What you have to do:
Everything from the line containing "Given: Select the June 2023 requisition row" through the line containing "The image size is (1200, 780)." in the listing below should be copied exactly, and nothing more.

[Available records Boundary: Start]

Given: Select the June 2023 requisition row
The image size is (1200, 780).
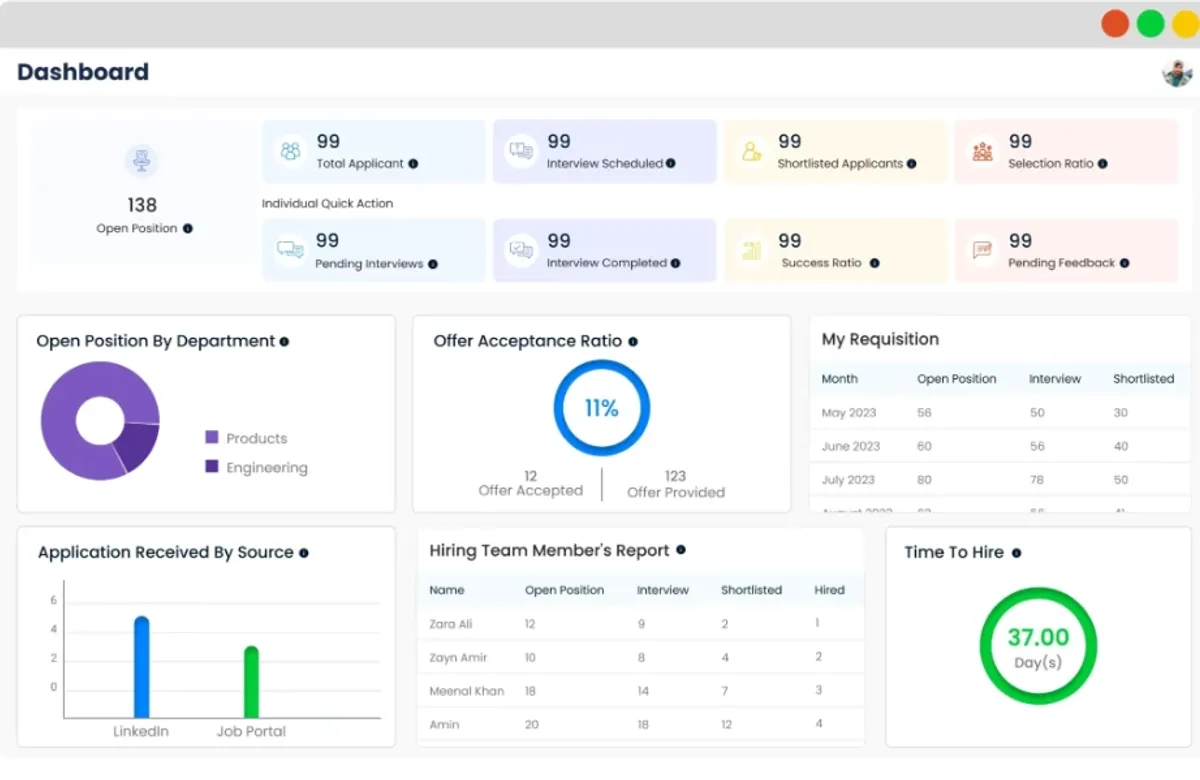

[Available records Boundary: End]
[Available records Boundary: Start]

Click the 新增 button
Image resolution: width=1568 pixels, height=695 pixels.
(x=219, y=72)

[Available records Boundary: End]

Your response:
Given: Select the June 2023 requisition row
The image size is (1200, 780).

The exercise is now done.